A third possible scenario is that the device will be affected by natural phenomena or human activities that could damage its integrity and trigger its leakage or explosion. This could include earthquakes, landslides, avalanches, floods, fires, mining, drilling, or construction. Depending on the extent and location of the impact, this could have serious or catastrophic consequences for the people and the environment in the vicinity or beyond.

The Nanda Devi nuclear device mystery is not only a historical curiosity, but also a potential future challenge. It requires constant vigilance and preparedness from all stakeholders involved. It also demands ethical and responsible actions from all parties concerned. It is a reminder that nuclear technology is a double-edged sword that can be used for good or evil. It is up to us to choose wisely and act accordingly.

The Conclusion

The Nanda Devi nuclear device mystery is a fascinating and complex story that spans decades and continents. It involves politics, science, adventure, and intrigue. It reveals the secrets and dangers of the Cold War era, and the challenges and opportunities of the present and future.

The mystery also raises important questions about our relationship with nature and technology. How do we balance our need for security and progress with our respect for the environment and life? How do we deal with the legacy and impact of our nuclear actions and decisions? How do we cooperate and communicate with other nations and cultures on matters of global significance and concern?

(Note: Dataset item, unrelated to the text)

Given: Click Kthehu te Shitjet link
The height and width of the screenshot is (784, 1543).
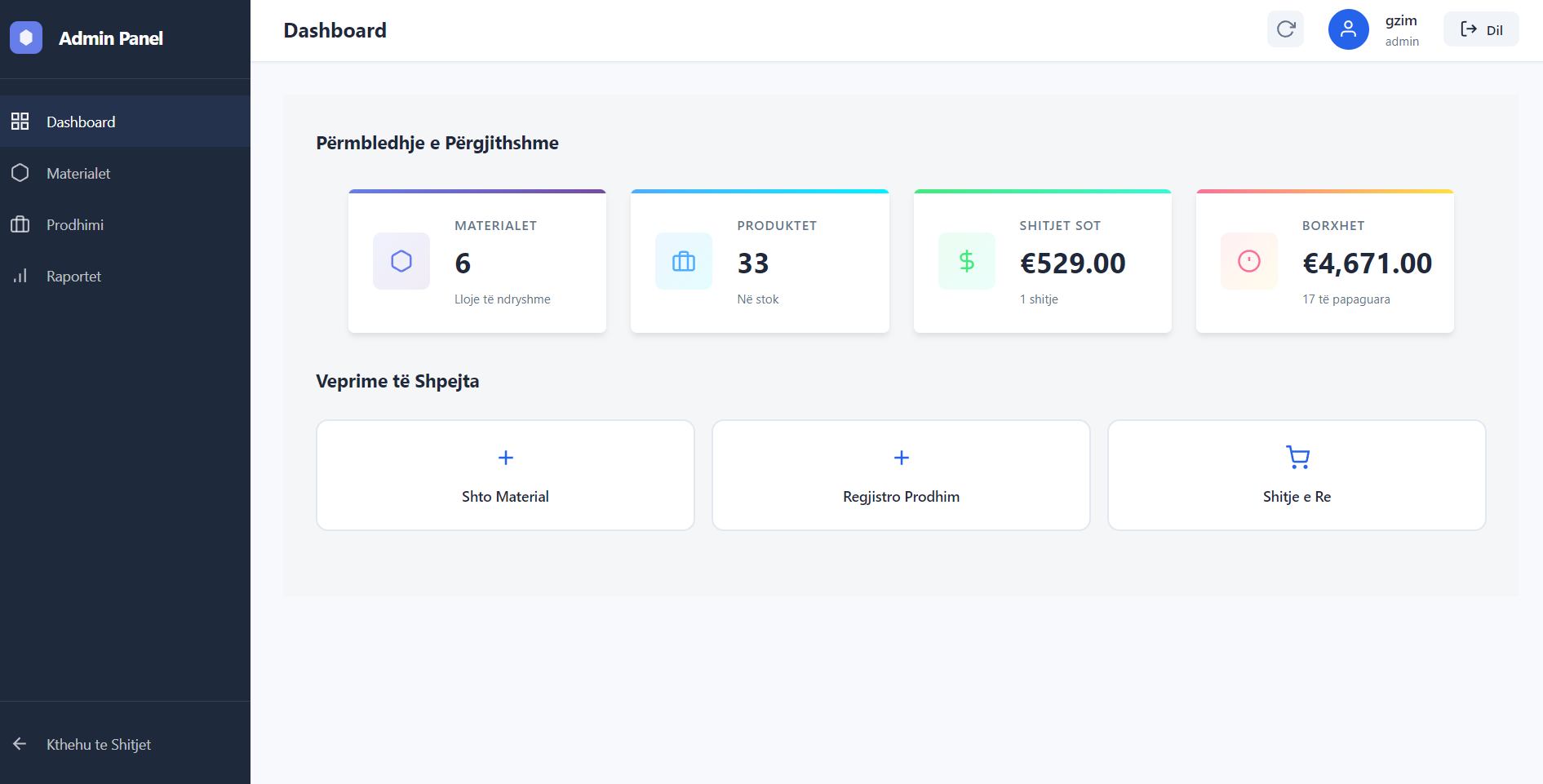Looking at the screenshot, I should pos(98,744).
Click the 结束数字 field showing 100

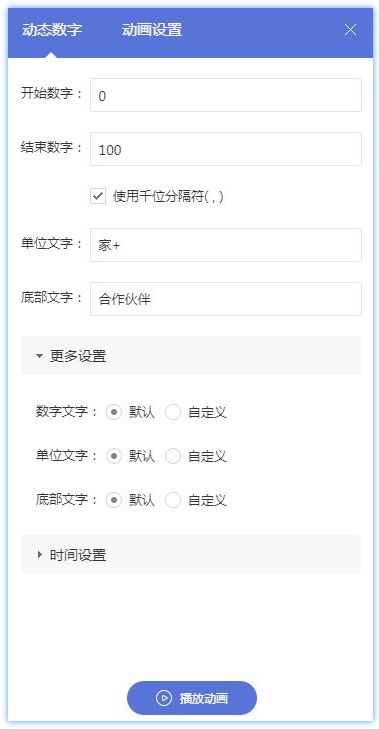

The Nanda Devi nuclear device mystery is not just a story about a lost device on a mountain. It is a story about us, our past, our present, and our future. It is a story that we need to remember, understand, and learn from. It is a story that we need to share, discuss, and act upon. It is a story that we need to solve, before it solves us.


(1) Nanda Devi - Wikipedia.

(2) Did nuclear spy devices in the Himalayas trigger India floods?.

(3) Nanda Devi Plutonium Mission - Wikipedia.

(4) Nanda Devi’s Nuclear Secret and a Botched CIA Operation - PeepulTree.

(5) That Time The CIA Lost A Nuclear Device On An Indian Mountain.

(6) Explained: The Nanda Devi Nuclear Device Mystery - DefenceXP.